Der 11. November wird in England als Remembrance Day oder Armistice Day in jedem Jahr begangen. Der jeweils nächstliegende Sonntag ist dann der Remembrance Sunday, an dem überall im Land der Toten aller Kriege gedacht wird - die zentrale offizielle Zeremonie findet am Cenotaph in London statt, wo die Königin im Rahmen einer Gedenkfeier einen Kranz niederlegt. Am Remembrance Day selber wird landesweit um 11 Uhr mit zwei Schweigeminuten speziell des Endes des Ersten Weltkriegs gedacht (eleventh hour of the eleventh day of the eleventh month), weil 1918 zu diesem Zeitpunkt der Waffenstillstand in Kraft trat. Unsere englische Partnerschule, die Reepham High School, führt seit 1998 in jedem Jahr am Remembrance Day eine schulische Gedenkveranstaltung durch, an der nicht nur Schülerinnen und Schüler sowie die Lehrkräfte, sondern auch Veteranen des Zweiten Weltkrieges und seit 1998 auch jeweils eine kleine Delegation meiner Schule teilnimmt. Es handelt sich bei dieser Delegation jeweils um ein paar Schülerinnen und Schüler, die im Frühjahr mit in Ypern waren. In über die Jahre ganz unterschiedlichen Formen beteiligen sich auch die deutschen Schülerinnen und Schüler - natürlich auf Englisch - an dieser Schulveranstaltung. Wir haben schon kleine Szenen vorgespielt, selbst geschriebene Gedichte vorgetragen, einen Multimedia-Vortrag gehalten, einen selbst geschriebenen Text über die Ypern-Fahrt vorgelesen - immer jedenfalls auch unter großer Resonanz der lokalen Medien. Zeitung, Radio und auch Lokalfernsehen haben schon darüber berichtet. Gerade angesichts der sonst häufig zu beklagenden Unsitte einiger englischer Printmedien, bei jeder Nennung von Deutschen sofort Verbindungen zu Panzern, Blitzkrieg oder SS herzustellen, scheint mir insbesondere das Medienecho so wichtig zu sein wie die Selbstverständlichkeit, mit der inzwischen (ehrlicherweise muss ich tatsächlich "inzwischen" sagen) auch Eltern, Schülerinnen und Schüler und auch die Governors der englischen Schule unsere Teilnahme betrachten bzw. begrüßen.

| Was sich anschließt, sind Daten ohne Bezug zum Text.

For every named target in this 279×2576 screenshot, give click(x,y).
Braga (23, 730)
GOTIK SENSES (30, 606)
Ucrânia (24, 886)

Neben der Herausforderung, in der Fremdsprache vor so vielen "native speakers" bestehen zu müssen, zusätzlich zur Gewissheit, zum Abbau von Vorurteilen entscheidend beizutragen, gewinnen die deutschen Schülerinnen und Schüler natürlich auch landeskundliche Kenntnisse, die sie dann vielleicht sogar manchem Englischlehrer voraushaben. Sie wissen, was die zahllosen poppies an Jacken und Mänteln und poppy-Kränze an Mahnmalen und Denkmälern bedeuten, weil sie natürlich in der Vorbereitung auf diese Fahrt sich noch einmal mit dem Gedicht von John McCrae beschäftigt haben, das sie während des Frühjahrsprojekts schon einmal kennen gelernt haben, als sie auf dem Friedhof Essex Farm an der Stelle gestanden haben, an der es geschrieben wurde:
Sie sprechen mit den Veteranen, die an unserem gemeinsamen Anliegen keinen Zweifel lassen "There is no glory in war!" und uns in jedem Jahr wieder sagen, wie wichtig sie es finden, dass Deutsche an dieser Gedenkveranstaltung teilnehmen und dass junge Deutsche und Engländer zusammen sich des Themas Krieg und Gewalt annehmen. Und auch hier gilt für Selbstbewusstsein und Zuwachs an Selbstverständlichkeit im Gebrauch des Englischen das, was ich weiter oben schon ausgeführt hatte: Die Schülerinnen und Schüler sind zwar sichtlich nervös, wenn sie von allen Seiten auf ihre Beiträge angesprochen werden, aber eben auch sichtlich stolz, wenn sie die vielen Fragen und Kommentare der Engländer verstehen und ihnen antworten. Auch hier also stehen das Gewinnen von Selbstbewusstsein beim Gebrauch der Fremdsprache und der Abbau von Ängsten im Vordergrund - "we would be mad not to do it again!"